> _Exercise brief_
Copy the article below on ovaries producing new eggs, starting with "MSN reported that" and going on through "offered right away.", but swap "fixed" for "finite".

> _Selected excerpt_
== Segment start ==

While many couples battle fertility issues nowadays, a new study coming out of the University of Edinburgh provides some hope. The research team has revealed that a woman’s ovary just might be able to produce new eggs, well into adulthood.

As we have known in the past, females are born with a certain number of eggs and these tend to decline once they hit middle age prior to menopause. The study, that involved cancer sufferers, revealed that young females who had taken chemotherapy medication seemed to have an increase of eggs within their ovaries, versus healthy young females.

Led by Evelyn Telfer, professor, the initial goal of the research was to review ovarian biopsies to reveal why the ABVD drug does not create the same issues around fertility that are linked with other forms of chemotherapy drugs. The professor was shocked by the incredible findings that the study revealed. As Telfer notes, it was not something the team expected to see.

MSN reported that it appears that the tissue was able to create new eggs within the ovaries. She goes on to note that the belief has always been that the ovary had a fixed number of eggs and no new eggs could develop thereafter. This study seems to prove the opposite. Despite this finding, the study team does note that more research is needed around ABVD, and the treatment will not be offered right away.

Which may be a good thing, since there are those who are skeptical about the study, including a professor of obstetrics and gynecology, Nick Macklon, University of Southampton who noted that this research is quite controversial. He goes on to state that there is a bit of a worry that clinicians might be quick to grab anything that may better IVF. He goes on to say that at this stage, there is no evidence that these medications can better the odds for people who may be experiencing a reduced response to the medication.

While more research is needed either way, the study had revealed one thing: a woman’s ovaries are complicated.

Kenny Rodriguez-Wallberg, University Hospital in Stockholm chimed into the discussion around the study stating that the results could pave the way for creating new treatments around fertility issues or potentially extend the span of a female reproductive system via renewing the ovaries with new follicles. He goes on to state that the organ is certainly more versatile and complex than what has been known in the past, with an ability for replenishment.

== Segment end ==

> _Provided material_
== Segment start ==

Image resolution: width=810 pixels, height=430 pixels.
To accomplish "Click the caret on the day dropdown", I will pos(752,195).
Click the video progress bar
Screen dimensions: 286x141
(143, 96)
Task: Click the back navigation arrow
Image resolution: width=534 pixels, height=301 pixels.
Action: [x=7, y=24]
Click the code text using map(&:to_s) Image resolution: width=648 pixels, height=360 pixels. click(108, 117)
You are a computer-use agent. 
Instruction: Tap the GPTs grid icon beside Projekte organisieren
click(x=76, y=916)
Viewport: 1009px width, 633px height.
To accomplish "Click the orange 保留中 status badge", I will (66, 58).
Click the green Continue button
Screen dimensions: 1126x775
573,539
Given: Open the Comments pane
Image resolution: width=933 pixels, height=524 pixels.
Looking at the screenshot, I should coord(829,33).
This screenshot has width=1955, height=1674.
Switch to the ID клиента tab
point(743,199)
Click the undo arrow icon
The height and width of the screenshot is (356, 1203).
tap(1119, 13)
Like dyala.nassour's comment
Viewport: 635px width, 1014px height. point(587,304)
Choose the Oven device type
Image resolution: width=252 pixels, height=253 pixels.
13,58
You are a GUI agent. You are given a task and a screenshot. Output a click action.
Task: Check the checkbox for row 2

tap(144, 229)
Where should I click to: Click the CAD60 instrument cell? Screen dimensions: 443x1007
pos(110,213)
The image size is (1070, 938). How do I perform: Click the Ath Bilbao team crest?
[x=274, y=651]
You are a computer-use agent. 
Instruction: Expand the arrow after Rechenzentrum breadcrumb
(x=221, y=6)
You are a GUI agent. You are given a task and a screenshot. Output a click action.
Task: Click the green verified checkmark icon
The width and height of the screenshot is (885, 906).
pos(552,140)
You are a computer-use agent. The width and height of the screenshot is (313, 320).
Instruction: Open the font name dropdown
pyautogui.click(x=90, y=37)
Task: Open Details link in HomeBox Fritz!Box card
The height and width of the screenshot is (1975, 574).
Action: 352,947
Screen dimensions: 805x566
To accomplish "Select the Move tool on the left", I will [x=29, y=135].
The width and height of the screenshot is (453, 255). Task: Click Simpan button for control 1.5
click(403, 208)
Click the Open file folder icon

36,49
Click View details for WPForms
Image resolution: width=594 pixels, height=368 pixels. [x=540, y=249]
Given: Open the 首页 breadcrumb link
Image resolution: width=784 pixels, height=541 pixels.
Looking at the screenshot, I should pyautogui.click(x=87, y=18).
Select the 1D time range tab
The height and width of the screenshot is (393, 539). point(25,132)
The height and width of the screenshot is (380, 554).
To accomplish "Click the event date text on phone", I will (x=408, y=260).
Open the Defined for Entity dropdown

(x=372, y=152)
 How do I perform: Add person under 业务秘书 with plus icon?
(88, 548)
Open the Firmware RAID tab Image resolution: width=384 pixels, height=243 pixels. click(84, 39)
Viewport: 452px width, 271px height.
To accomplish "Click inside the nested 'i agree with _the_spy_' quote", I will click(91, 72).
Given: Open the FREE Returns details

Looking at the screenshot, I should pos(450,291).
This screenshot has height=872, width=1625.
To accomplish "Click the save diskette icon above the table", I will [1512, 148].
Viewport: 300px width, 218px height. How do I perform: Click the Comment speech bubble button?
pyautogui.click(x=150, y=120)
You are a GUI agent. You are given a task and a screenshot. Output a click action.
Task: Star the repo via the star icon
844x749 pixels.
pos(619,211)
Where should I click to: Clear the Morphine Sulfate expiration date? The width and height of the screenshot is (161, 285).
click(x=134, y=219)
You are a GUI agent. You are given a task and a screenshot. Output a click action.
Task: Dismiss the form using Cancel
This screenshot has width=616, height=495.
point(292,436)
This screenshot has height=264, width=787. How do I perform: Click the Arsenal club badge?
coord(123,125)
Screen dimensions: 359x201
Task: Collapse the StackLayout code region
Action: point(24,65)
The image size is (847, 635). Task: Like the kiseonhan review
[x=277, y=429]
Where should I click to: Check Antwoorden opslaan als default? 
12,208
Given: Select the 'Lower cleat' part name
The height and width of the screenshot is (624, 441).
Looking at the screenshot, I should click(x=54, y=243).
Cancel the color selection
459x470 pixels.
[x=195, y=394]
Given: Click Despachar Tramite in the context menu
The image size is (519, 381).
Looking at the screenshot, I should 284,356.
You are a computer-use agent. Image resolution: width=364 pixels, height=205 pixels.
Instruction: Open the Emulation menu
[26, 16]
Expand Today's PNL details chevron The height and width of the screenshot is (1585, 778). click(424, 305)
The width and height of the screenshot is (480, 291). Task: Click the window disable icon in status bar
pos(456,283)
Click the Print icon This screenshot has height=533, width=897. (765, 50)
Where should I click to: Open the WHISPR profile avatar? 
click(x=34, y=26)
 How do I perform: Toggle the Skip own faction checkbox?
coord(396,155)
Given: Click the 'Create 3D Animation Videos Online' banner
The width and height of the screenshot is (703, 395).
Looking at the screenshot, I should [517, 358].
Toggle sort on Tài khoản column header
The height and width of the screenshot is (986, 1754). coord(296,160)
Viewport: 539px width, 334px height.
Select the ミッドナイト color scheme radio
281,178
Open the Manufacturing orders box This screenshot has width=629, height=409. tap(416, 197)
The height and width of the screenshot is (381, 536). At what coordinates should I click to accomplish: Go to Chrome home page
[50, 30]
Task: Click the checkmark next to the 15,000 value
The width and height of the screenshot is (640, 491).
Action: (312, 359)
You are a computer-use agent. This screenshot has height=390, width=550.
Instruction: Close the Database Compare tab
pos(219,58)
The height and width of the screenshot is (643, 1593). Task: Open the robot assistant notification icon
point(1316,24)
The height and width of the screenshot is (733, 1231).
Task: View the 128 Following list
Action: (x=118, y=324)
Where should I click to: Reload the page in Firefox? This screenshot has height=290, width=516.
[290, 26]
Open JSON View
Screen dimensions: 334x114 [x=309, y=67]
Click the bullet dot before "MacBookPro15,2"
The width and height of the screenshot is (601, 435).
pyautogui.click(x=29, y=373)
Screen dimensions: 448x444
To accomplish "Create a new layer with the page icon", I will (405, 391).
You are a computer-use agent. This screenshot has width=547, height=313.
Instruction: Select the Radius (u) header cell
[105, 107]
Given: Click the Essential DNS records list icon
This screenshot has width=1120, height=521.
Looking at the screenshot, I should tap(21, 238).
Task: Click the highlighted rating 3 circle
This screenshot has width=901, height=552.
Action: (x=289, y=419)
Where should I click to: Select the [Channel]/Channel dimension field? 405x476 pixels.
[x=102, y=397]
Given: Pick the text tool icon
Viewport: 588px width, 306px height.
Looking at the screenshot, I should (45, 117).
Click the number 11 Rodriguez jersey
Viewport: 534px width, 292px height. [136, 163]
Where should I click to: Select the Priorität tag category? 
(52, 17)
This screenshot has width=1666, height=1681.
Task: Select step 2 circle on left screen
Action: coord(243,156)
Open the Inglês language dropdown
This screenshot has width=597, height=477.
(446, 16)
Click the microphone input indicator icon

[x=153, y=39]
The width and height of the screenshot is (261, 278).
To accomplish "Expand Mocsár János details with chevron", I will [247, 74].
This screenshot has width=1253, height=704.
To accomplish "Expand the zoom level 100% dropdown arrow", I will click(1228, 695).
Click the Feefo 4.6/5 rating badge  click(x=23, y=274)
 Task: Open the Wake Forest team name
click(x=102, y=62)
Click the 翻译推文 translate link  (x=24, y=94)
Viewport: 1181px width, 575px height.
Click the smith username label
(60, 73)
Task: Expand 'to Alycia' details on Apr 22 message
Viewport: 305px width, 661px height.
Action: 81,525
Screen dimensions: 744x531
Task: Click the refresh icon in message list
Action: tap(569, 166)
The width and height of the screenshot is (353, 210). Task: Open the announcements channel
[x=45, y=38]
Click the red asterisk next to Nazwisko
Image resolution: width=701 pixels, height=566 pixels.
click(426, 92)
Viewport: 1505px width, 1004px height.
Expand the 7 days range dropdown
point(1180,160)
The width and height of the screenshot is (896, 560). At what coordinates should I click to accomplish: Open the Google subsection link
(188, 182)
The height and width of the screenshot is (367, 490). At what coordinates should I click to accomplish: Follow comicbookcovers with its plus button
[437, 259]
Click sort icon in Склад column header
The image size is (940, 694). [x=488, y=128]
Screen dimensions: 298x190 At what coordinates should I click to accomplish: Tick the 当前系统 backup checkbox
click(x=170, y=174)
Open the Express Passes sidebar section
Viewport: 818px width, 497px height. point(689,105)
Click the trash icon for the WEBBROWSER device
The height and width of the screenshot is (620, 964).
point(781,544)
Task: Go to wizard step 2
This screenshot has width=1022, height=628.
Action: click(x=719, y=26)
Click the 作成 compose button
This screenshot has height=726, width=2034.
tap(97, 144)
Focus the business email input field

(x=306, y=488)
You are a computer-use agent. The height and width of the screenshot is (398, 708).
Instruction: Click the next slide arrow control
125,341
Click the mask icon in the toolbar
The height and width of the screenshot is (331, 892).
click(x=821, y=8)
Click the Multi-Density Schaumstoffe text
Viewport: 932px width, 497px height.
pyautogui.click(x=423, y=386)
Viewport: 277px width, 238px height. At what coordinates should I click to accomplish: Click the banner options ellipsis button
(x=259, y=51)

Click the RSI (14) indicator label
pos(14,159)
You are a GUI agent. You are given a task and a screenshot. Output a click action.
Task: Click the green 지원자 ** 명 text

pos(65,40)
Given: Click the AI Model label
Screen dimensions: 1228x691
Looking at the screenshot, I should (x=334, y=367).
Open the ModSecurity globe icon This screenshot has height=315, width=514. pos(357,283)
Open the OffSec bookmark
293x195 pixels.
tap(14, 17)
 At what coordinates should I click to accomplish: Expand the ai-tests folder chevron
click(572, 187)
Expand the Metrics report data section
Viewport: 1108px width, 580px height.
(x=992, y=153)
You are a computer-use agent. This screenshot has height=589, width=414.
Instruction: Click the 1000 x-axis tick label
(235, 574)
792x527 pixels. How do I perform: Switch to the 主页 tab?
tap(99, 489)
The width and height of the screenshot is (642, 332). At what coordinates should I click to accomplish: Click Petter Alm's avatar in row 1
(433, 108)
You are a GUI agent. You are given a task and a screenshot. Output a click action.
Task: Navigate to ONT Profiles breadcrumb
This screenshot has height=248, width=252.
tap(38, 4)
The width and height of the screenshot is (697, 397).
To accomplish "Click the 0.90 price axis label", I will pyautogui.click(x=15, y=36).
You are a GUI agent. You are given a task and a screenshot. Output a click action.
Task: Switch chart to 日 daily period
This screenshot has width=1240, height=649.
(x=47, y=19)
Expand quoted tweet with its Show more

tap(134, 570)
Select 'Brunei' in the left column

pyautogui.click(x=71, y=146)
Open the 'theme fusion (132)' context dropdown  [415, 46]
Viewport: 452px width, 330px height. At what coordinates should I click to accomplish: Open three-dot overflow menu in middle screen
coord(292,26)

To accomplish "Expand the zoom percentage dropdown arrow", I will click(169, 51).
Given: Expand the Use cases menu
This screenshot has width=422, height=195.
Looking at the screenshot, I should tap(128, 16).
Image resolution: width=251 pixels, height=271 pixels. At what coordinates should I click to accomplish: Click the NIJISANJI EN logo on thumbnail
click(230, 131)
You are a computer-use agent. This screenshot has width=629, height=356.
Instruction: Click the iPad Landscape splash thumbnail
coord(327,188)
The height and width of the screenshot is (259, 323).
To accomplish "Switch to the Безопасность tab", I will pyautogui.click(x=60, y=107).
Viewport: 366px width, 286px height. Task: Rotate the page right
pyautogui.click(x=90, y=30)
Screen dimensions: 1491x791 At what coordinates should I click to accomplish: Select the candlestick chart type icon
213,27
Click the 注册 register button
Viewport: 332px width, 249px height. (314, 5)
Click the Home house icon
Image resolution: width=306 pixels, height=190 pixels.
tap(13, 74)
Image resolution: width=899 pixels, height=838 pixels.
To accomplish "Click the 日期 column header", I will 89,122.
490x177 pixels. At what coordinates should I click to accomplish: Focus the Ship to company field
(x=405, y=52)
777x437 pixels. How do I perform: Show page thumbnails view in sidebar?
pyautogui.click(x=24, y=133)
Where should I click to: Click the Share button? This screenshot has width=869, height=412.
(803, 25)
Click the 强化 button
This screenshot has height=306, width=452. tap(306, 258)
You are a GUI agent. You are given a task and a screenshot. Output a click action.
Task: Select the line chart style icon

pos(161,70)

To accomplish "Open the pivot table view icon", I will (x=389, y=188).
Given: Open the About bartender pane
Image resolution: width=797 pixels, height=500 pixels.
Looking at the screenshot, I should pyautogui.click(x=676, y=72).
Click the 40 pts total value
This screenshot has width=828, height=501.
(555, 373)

== Segment end ==

> _Result_
MSN reported that it appears that the tissue was able to create new eggs within the ovaries. She goes on to note that the belief has always been that the ovary had a finite number of eggs and no new eggs could develop thereafter. This study seems to prove the opposite. Despite this finding, the study team does note that more research is needed around ABVD, and the treatment will not be offered right away.